= WHAT TO PRODUCE =
Restate every entry word for word.

────────────────────

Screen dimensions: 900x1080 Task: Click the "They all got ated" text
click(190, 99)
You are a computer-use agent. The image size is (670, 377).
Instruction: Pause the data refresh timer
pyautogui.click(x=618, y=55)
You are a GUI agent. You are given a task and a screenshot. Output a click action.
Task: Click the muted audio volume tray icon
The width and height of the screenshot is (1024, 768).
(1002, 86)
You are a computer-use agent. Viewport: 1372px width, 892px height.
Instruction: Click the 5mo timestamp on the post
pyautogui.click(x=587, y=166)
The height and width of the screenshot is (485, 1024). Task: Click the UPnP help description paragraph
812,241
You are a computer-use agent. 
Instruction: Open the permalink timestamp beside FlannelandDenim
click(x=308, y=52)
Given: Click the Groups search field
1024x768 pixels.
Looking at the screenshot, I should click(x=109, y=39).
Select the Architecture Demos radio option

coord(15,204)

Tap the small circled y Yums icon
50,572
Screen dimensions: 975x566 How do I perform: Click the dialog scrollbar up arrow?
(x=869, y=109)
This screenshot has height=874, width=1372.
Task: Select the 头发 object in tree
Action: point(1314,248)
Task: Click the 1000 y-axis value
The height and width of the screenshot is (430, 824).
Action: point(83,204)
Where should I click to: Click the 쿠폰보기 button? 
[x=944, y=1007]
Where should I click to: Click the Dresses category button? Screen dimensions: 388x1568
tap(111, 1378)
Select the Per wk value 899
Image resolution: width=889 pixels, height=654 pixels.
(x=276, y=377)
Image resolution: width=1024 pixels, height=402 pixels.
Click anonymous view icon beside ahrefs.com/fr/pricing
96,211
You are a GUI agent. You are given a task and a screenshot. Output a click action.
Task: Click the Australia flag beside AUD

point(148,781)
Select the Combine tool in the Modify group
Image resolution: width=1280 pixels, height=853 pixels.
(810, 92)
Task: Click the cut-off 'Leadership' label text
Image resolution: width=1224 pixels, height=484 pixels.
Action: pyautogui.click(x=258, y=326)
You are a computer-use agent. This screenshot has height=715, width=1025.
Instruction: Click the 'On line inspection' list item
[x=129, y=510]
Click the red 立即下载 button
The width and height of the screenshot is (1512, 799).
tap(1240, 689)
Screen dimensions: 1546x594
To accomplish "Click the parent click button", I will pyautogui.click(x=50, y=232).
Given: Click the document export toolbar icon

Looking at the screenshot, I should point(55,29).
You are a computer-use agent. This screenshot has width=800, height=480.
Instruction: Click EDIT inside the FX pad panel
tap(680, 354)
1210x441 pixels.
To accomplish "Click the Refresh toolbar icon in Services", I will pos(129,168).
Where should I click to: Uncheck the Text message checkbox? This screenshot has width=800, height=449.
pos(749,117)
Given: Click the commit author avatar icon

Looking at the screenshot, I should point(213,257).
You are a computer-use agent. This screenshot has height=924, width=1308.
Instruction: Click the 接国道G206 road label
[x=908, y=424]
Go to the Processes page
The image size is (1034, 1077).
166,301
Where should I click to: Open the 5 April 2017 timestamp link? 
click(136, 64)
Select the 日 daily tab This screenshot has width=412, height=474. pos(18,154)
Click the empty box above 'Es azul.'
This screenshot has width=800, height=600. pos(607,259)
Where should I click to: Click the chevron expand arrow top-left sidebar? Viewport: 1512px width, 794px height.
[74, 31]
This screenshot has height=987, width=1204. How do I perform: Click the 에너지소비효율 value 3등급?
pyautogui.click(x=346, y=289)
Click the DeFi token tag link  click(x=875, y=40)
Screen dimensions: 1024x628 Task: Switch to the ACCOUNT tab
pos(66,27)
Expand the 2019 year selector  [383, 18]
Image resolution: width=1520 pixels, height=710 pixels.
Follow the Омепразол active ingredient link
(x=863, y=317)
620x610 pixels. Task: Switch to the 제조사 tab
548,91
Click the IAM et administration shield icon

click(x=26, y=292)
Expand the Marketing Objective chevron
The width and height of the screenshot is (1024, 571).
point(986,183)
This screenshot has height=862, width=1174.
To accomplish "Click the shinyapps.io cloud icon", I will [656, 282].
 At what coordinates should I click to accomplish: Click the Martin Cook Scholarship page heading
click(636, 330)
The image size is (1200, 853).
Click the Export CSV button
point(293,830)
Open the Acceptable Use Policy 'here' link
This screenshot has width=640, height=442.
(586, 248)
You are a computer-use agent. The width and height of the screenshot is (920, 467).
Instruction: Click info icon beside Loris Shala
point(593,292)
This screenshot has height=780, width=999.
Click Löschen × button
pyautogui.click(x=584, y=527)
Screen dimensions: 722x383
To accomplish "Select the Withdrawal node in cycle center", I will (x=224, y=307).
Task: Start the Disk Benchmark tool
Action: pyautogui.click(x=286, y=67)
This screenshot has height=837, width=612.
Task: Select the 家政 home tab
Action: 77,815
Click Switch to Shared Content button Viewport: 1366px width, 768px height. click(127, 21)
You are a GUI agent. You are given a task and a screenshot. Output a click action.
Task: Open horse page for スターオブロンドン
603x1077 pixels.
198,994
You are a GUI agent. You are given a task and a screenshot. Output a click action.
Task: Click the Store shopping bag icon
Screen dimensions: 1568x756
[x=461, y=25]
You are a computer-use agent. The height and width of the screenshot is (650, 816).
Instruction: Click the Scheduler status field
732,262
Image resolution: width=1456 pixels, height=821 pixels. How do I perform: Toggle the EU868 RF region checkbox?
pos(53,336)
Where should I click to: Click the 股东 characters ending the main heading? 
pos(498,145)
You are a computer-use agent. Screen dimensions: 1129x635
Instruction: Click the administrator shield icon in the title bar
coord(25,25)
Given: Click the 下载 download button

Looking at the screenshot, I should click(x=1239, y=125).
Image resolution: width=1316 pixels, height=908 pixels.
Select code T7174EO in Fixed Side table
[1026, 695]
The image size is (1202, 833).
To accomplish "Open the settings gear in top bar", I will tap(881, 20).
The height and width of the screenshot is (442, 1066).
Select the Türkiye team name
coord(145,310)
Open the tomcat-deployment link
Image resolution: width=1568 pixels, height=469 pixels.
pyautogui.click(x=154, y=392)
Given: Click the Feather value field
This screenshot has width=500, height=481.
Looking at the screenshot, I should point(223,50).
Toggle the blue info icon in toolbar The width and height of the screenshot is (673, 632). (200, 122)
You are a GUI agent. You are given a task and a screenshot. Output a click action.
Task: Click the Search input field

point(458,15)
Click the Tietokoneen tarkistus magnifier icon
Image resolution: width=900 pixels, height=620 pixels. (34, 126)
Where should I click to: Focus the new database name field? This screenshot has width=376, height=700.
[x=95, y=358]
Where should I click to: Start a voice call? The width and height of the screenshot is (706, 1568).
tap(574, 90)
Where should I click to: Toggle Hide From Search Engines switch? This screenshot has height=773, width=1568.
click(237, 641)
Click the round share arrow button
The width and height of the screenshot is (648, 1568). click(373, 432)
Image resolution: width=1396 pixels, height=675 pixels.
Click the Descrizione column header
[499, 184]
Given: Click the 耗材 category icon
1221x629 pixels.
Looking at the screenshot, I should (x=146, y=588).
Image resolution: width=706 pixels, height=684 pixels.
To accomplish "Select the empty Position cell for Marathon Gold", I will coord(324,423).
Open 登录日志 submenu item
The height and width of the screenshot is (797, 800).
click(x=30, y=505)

────────────────────

= EXERCISE SOLUTION =
Screen dimensions: 900x1080 Task: Click the "They all got ated" text
click(190, 99)
You are a computer-use agent. The image size is (670, 377).
Instruction: Pause the data refresh timer
pyautogui.click(x=618, y=55)
You are a GUI agent. You are given a task and a screenshot. Output a click action.
Task: Click the muted audio volume tray icon
The width and height of the screenshot is (1024, 768).
(1002, 86)
You are a computer-use agent. Viewport: 1372px width, 892px height.
Instruction: Click the 5mo timestamp on the post
pyautogui.click(x=587, y=166)
The height and width of the screenshot is (485, 1024). Task: Click the UPnP help description paragraph
812,241
You are a computer-use agent. 
Instruction: Open the permalink timestamp beside FlannelandDenim
click(x=308, y=52)
Given: Click the Groups search field
1024x768 pixels.
Looking at the screenshot, I should click(x=109, y=39).
Select the Architecture Demos radio option

coord(15,204)

Tap the small circled y Yums icon
50,572
Screen dimensions: 975x566 How do I perform: Click the dialog scrollbar up arrow?
(x=869, y=109)
This screenshot has height=874, width=1372.
Task: Select the 头发 object in tree
Action: point(1314,248)
Task: Click the 1000 y-axis value
The height and width of the screenshot is (430, 824).
Action: point(83,204)
Where should I click to: Click the 쿠폰보기 button? 
[x=944, y=1007]
Where should I click to: Click the Dresses category button? Screen dimensions: 388x1568
tap(111, 1378)
Select the Per wk value 899
Image resolution: width=889 pixels, height=654 pixels.
(x=276, y=377)
Image resolution: width=1024 pixels, height=402 pixels.
Click anonymous view icon beside ahrefs.com/fr/pricing
96,211
You are a GUI agent. You are given a task and a screenshot. Output a click action.
Task: Click the Australia flag beside AUD

point(148,781)
Select the Combine tool in the Modify group
Image resolution: width=1280 pixels, height=853 pixels.
(810, 92)
Task: Click the cut-off 'Leadership' label text
Image resolution: width=1224 pixels, height=484 pixels.
Action: pyautogui.click(x=258, y=326)
You are a computer-use agent. This screenshot has height=715, width=1025.
Instruction: Click the 'On line inspection' list item
[x=129, y=510]
Click the red 立即下载 button
The width and height of the screenshot is (1512, 799).
tap(1240, 689)
Screen dimensions: 1546x594
To accomplish "Click the parent click button", I will pyautogui.click(x=50, y=232).
Given: Click the document export toolbar icon

Looking at the screenshot, I should point(55,29).
You are a computer-use agent. This screenshot has width=800, height=480.
Instruction: Click EDIT inside the FX pad panel
tap(680, 354)
1210x441 pixels.
To accomplish "Click the Refresh toolbar icon in Services", I will pos(129,168).
Where should I click to: Uncheck the Text message checkbox? This screenshot has width=800, height=449.
pos(749,117)
Given: Click the commit author avatar icon

Looking at the screenshot, I should point(213,257).
You are a computer-use agent. This screenshot has height=924, width=1308.
Instruction: Click the 接国道G206 road label
[x=908, y=424]
Go to the Processes page
The image size is (1034, 1077).
166,301
Where should I click to: Open the 5 April 2017 timestamp link? 
click(136, 64)
Select the 日 daily tab This screenshot has width=412, height=474. pos(18,154)
Click the empty box above 'Es azul.'
This screenshot has width=800, height=600. pos(607,259)
Where should I click to: Click the chevron expand arrow top-left sidebar? Viewport: 1512px width, 794px height.
[74, 31]
This screenshot has height=987, width=1204. How do I perform: Click the 에너지소비효율 value 3등급?
pyautogui.click(x=346, y=289)
Click the DeFi token tag link  click(x=875, y=40)
Screen dimensions: 1024x628 Task: Switch to the ACCOUNT tab
pos(66,27)
Expand the 2019 year selector  [383, 18]
Image resolution: width=1520 pixels, height=710 pixels.
Follow the Омепразол active ingredient link
(x=863, y=317)
620x610 pixels. Task: Switch to the 제조사 tab
548,91
Click the IAM et administration shield icon

click(x=26, y=292)
Expand the Marketing Objective chevron
The width and height of the screenshot is (1024, 571).
point(986,183)
This screenshot has height=862, width=1174.
To accomplish "Click the shinyapps.io cloud icon", I will [656, 282].
 At what coordinates should I click to accomplish: Click the Martin Cook Scholarship page heading
click(636, 330)
The image size is (1200, 853).
Click the Export CSV button
point(293,830)
Open the Acceptable Use Policy 'here' link
This screenshot has width=640, height=442.
(586, 248)
You are a computer-use agent. The width and height of the screenshot is (920, 467).
Instruction: Click info icon beside Loris Shala
point(593,292)
This screenshot has height=780, width=999.
Click Löschen × button
pyautogui.click(x=584, y=527)
Screen dimensions: 722x383
To accomplish "Select the Withdrawal node in cycle center", I will (x=224, y=307).
Task: Start the Disk Benchmark tool
Action: pyautogui.click(x=286, y=67)
This screenshot has height=837, width=612.
Task: Select the 家政 home tab
Action: 77,815
Click Switch to Shared Content button Viewport: 1366px width, 768px height. click(127, 21)
You are a GUI agent. You are given a task and a screenshot. Output a click action.
Task: Open horse page for スターオブロンドン
603x1077 pixels.
198,994
You are a GUI agent. You are given a task and a screenshot. Output a click action.
Task: Click the Store shopping bag icon
Screen dimensions: 1568x756
[x=461, y=25]
You are a computer-use agent. The height and width of the screenshot is (650, 816).
Instruction: Click the Scheduler status field
732,262
Image resolution: width=1456 pixels, height=821 pixels. How do I perform: Toggle the EU868 RF region checkbox?
pos(53,336)
Where should I click to: Click the 股东 characters ending the main heading? 
pos(498,145)
You are a computer-use agent. Screen dimensions: 1129x635
Instruction: Click the administrator shield icon in the title bar
coord(25,25)
Given: Click the 下载 download button

Looking at the screenshot, I should click(x=1239, y=125).
Image resolution: width=1316 pixels, height=908 pixels.
Select code T7174EO in Fixed Side table
[1026, 695]
The image size is (1202, 833).
To accomplish "Open the settings gear in top bar", I will tap(881, 20).
The height and width of the screenshot is (442, 1066).
Select the Türkiye team name
coord(145,310)
Open the tomcat-deployment link
Image resolution: width=1568 pixels, height=469 pixels.
pyautogui.click(x=154, y=392)
Given: Click the Feather value field
This screenshot has width=500, height=481.
Looking at the screenshot, I should point(223,50).
Toggle the blue info icon in toolbar The width and height of the screenshot is (673, 632). (200, 122)
You are a GUI agent. You are given a task and a screenshot. Output a click action.
Task: Click the Search input field

point(458,15)
Click the Tietokoneen tarkistus magnifier icon
Image resolution: width=900 pixels, height=620 pixels. (34, 126)
Where should I click to: Focus the new database name field? This screenshot has width=376, height=700.
[x=95, y=358]
Where should I click to: Start a voice call? The width and height of the screenshot is (706, 1568).
tap(574, 90)
Where should I click to: Toggle Hide From Search Engines switch? This screenshot has height=773, width=1568.
click(237, 641)
Click the round share arrow button
The width and height of the screenshot is (648, 1568). click(373, 432)
Image resolution: width=1396 pixels, height=675 pixels.
Click the Descrizione column header
[499, 184]
Given: Click the 耗材 category icon
1221x629 pixels.
Looking at the screenshot, I should (x=146, y=588).
Image resolution: width=706 pixels, height=684 pixels.
To accomplish "Select the empty Position cell for Marathon Gold", I will coord(324,423).
Open 登录日志 submenu item
The height and width of the screenshot is (797, 800).
click(x=30, y=505)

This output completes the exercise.